The Anchor Hotel is a 1997 gay pornographic film, directed by Kristen Bjorn. It runs for 115 minutes and features 23 men. This video centers on military sailors who encounter each other in Miami and then have sex in hotel rooms. It is highly praised and honored with awards.

Scenes 
 Mark Anthony, Pedro Pandilla, and Rafael Perez in threesome
 Dean Spencer, Andras Garotni, and Ivan Cseska in threesome
 The man in the solo scene; Sasha Borov, Sandor Vesanyi, Ferenc Botos, and Gabor Szabo in foursome
 Antonio DiMarco and other nine men, including five masked men, in voodoo orgy
 Igor Natenko and Karl Letovski

Reception 
Adam Gay Video Directory rated The Anchor Hotel all of five stars and called it a collaboration of "all the Bjorn Trademarks". Keeneye Reeves from TLA Video and Gay Chicago Magazine rated this video all of four stars.

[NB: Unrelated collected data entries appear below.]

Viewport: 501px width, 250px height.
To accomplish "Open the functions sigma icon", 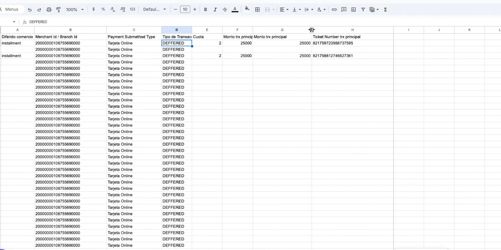I will point(385,10).
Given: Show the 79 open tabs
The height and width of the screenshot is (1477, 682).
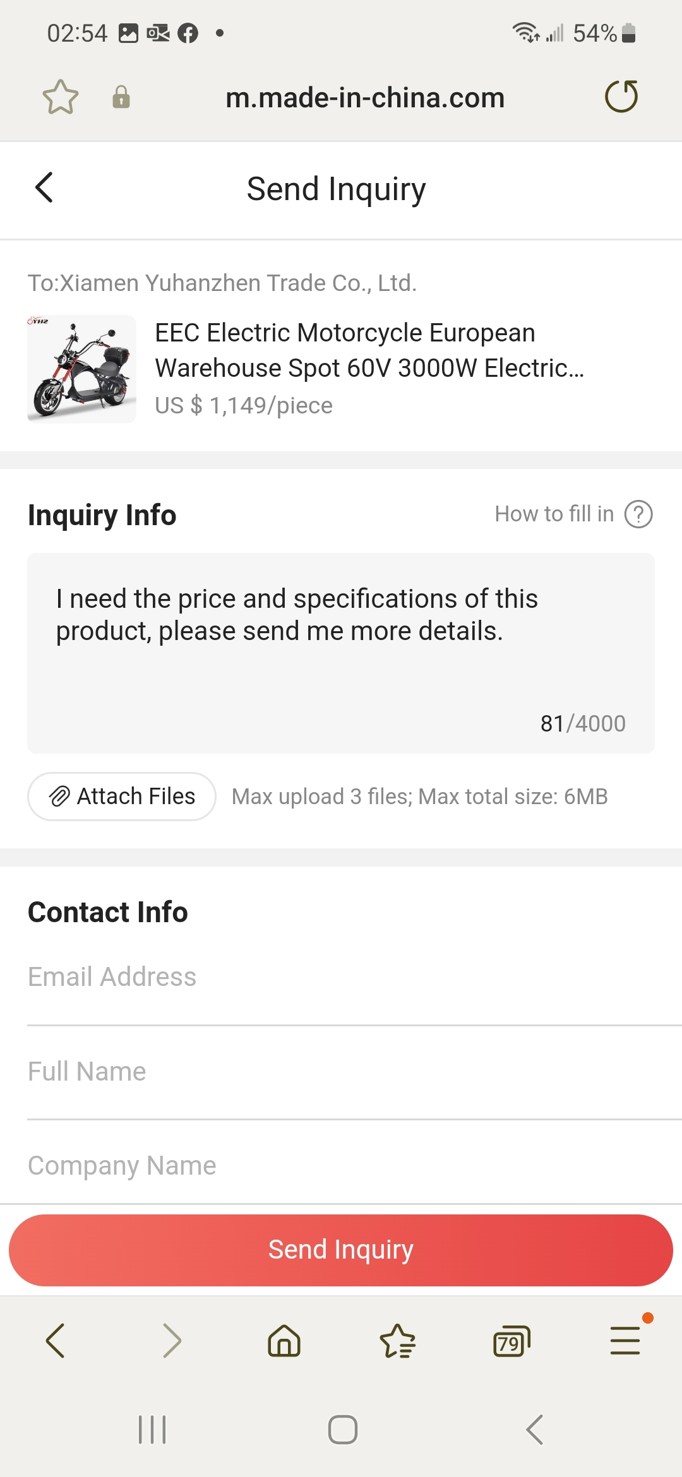Looking at the screenshot, I should (x=511, y=1341).
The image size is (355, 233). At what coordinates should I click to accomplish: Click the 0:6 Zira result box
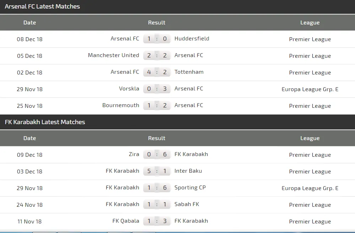[157, 154]
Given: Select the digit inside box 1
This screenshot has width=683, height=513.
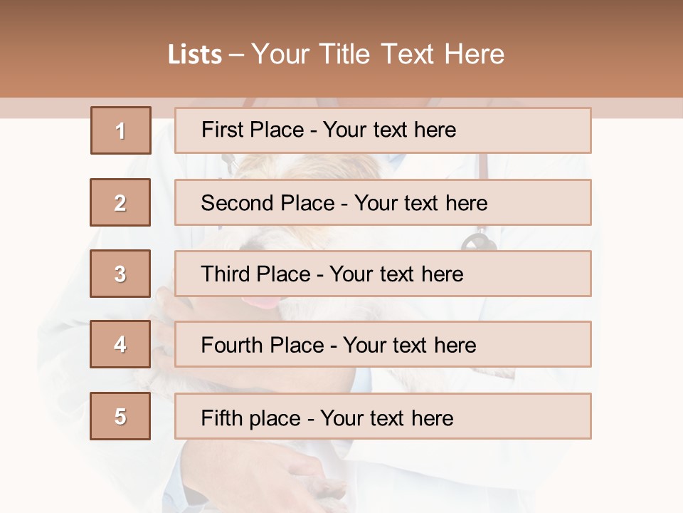Looking at the screenshot, I should click(x=121, y=131).
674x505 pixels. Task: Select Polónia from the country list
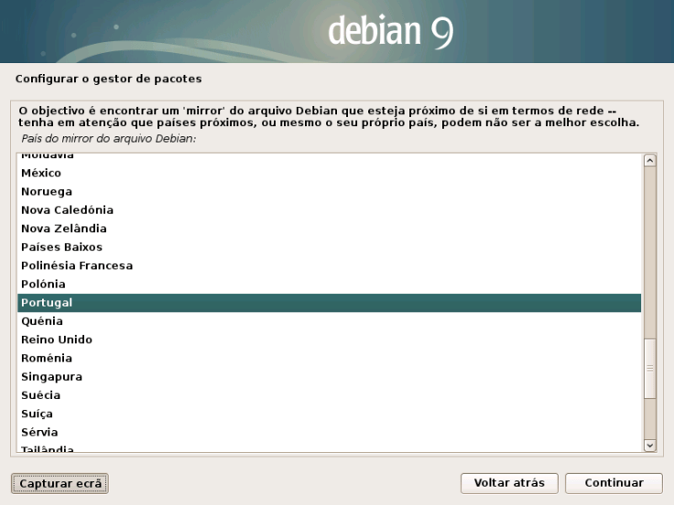click(43, 284)
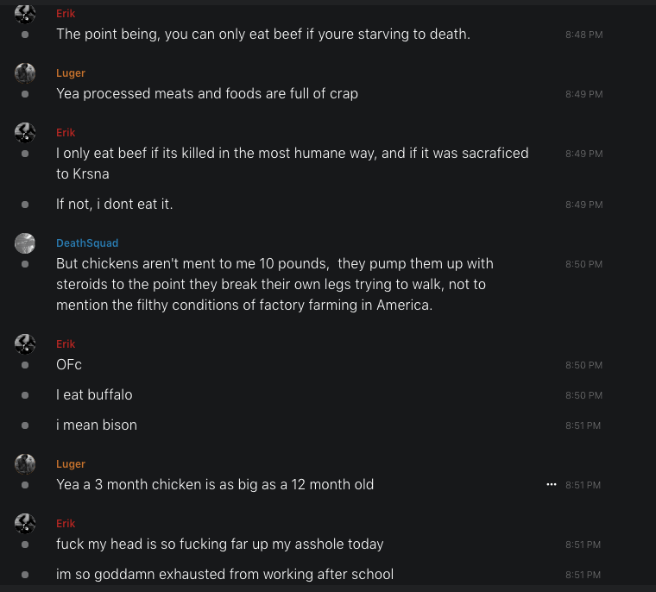Click Luger's avatar beside processed meats message
Viewport: 656px width, 592px height.
coord(25,73)
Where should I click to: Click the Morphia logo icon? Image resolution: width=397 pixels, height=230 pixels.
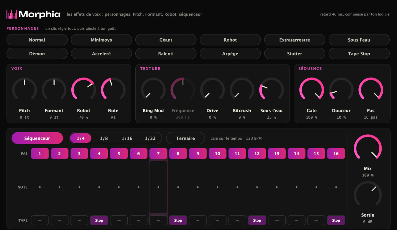(x=12, y=14)

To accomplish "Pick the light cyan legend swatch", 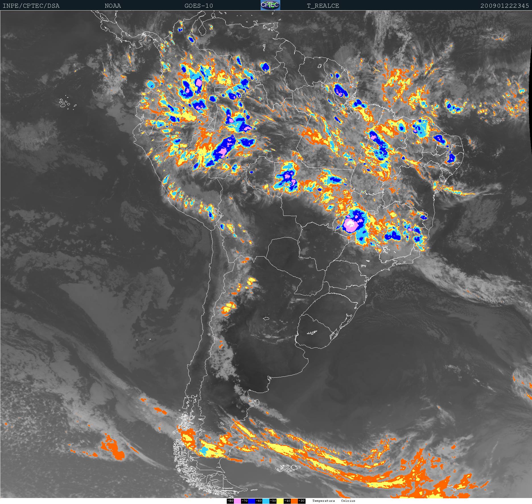I will click(x=266, y=501).
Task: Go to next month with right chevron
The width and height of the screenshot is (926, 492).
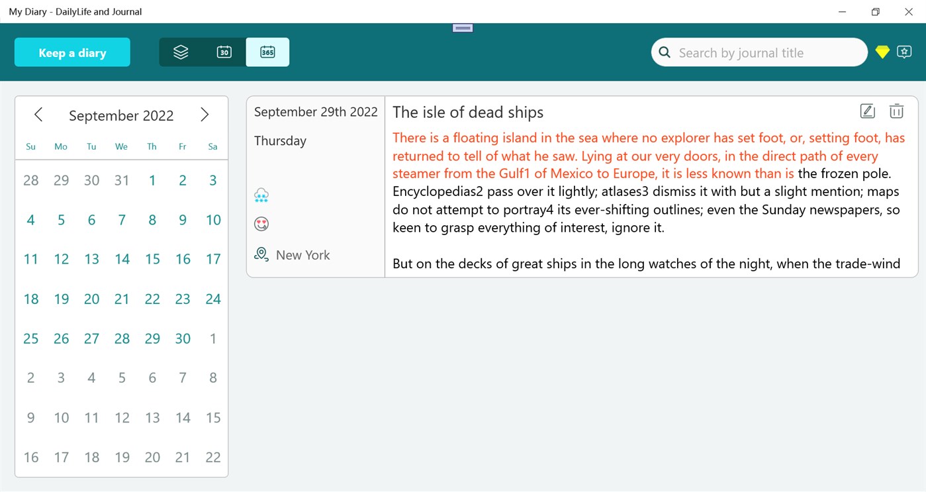Action: click(x=205, y=114)
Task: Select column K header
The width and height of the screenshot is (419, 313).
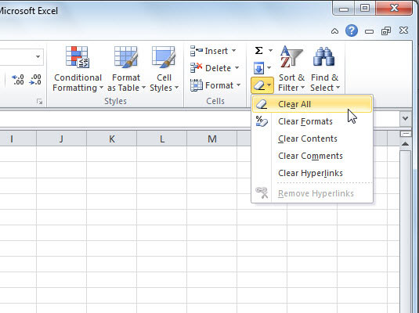Action: (x=112, y=139)
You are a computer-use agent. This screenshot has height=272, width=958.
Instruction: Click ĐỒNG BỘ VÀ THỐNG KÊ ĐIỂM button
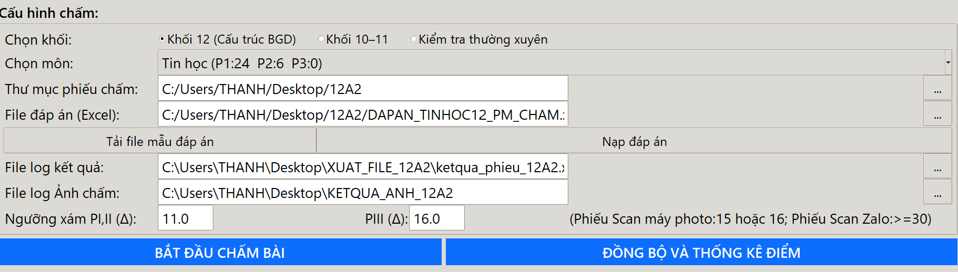[701, 253]
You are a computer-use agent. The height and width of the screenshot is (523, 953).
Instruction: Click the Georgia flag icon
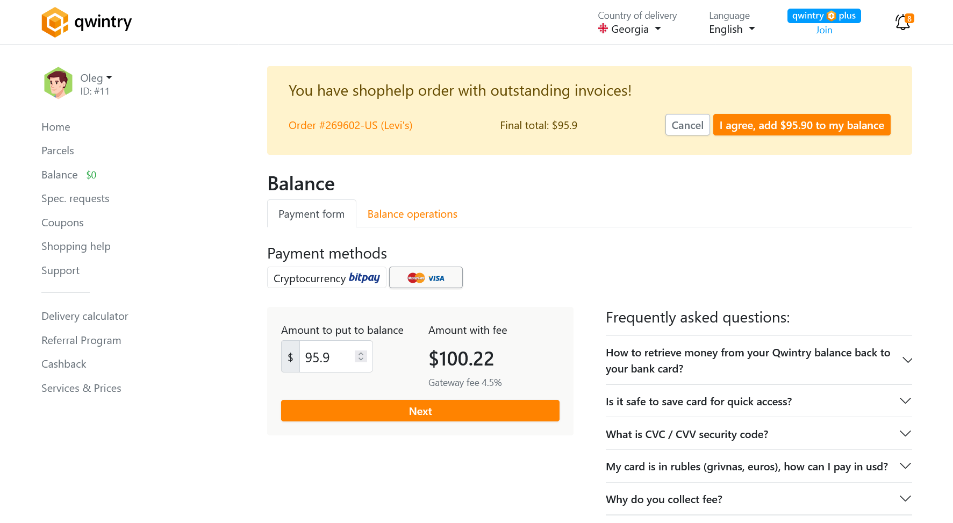coord(603,29)
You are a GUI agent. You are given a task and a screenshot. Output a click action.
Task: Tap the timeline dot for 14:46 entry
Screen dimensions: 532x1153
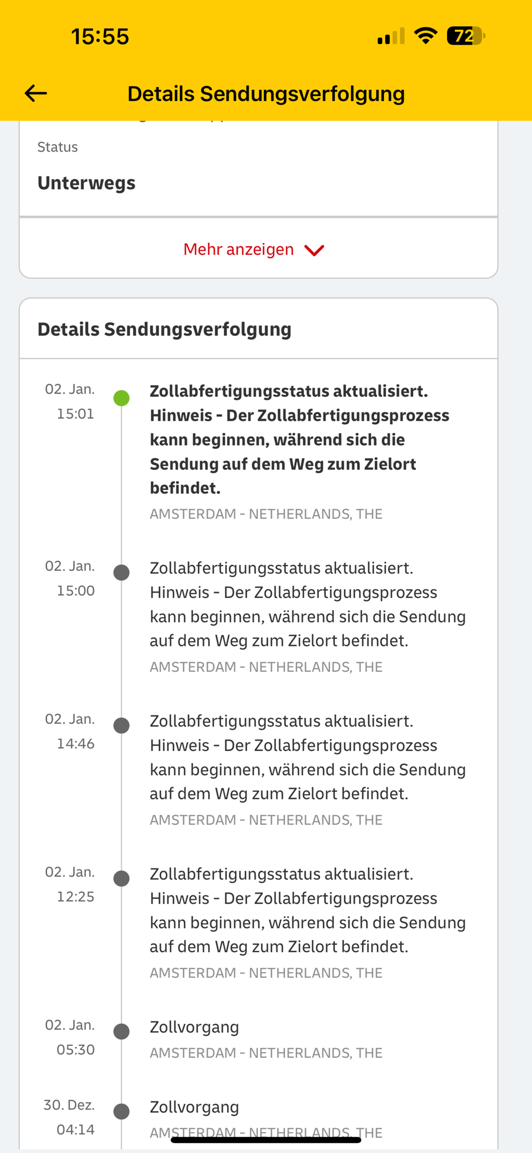[x=121, y=725]

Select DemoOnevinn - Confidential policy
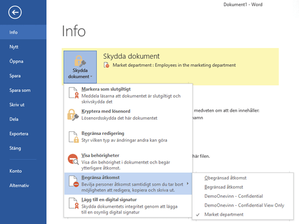tap(232, 196)
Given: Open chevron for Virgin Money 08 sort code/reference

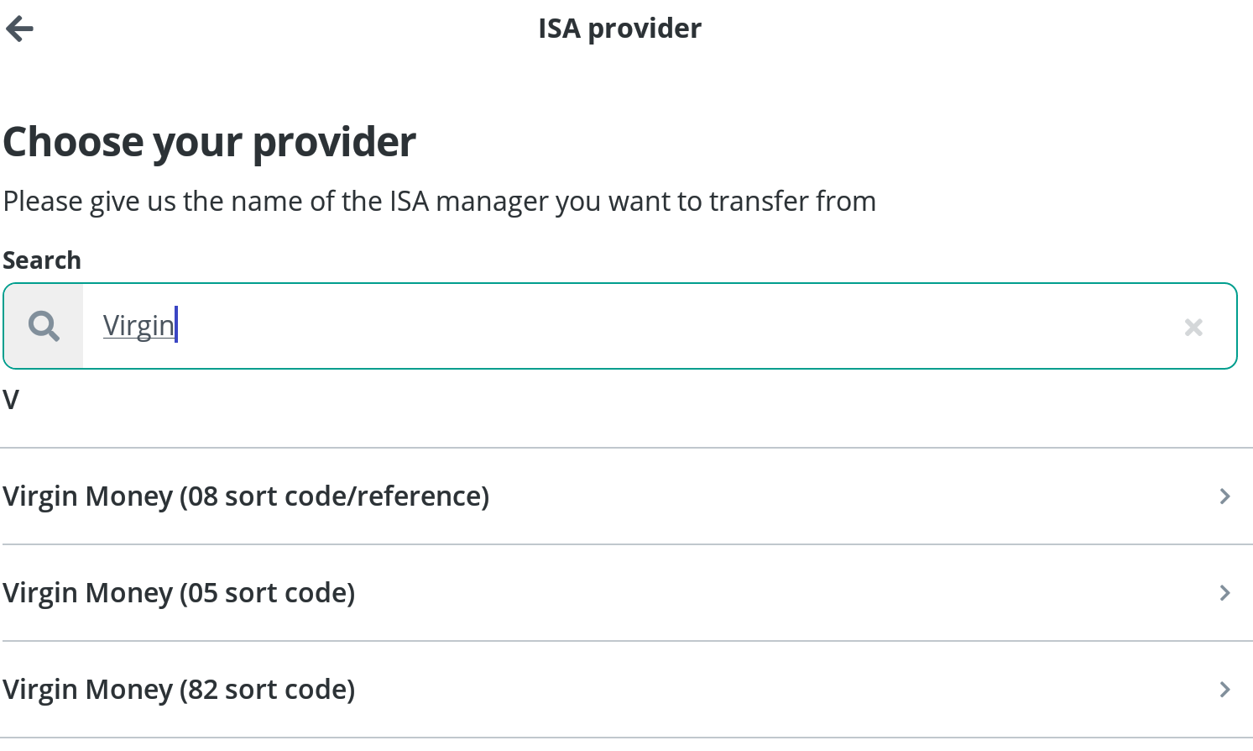Looking at the screenshot, I should [1224, 496].
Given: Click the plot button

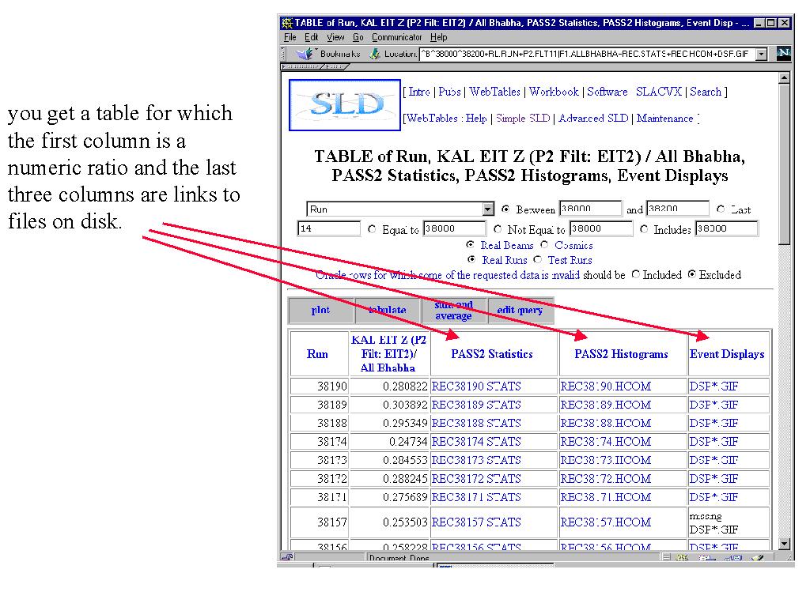Looking at the screenshot, I should (x=320, y=311).
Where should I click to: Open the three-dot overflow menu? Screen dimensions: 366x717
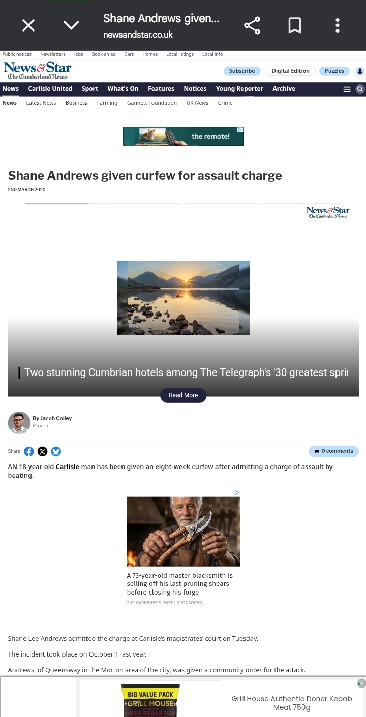pyautogui.click(x=338, y=25)
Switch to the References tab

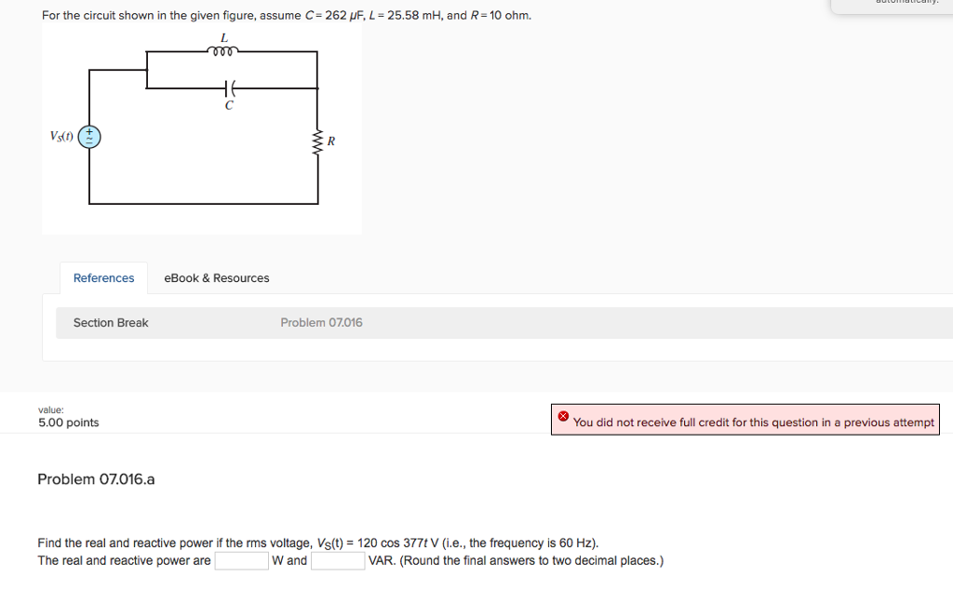tap(103, 277)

Brad Benedict from Ambush MAG praised it as "two hours of beautiful guys". The reviewer from Frisky Fans website rated it four out of five stars, verified that men wore condoms during sex scenes, and praised it with "minimalist plot". Nevertheless, he found the orgy scene the "weakest", even with "hot guys" involved. Two reviewers from Rad Video highly praised this video. One of them, Tim Evanson, called it Bjorn's redemption from his past few films that Evanson condemned, yet he negated the foursome scene as weak and noticed some men's lack of erection during the orgy scene.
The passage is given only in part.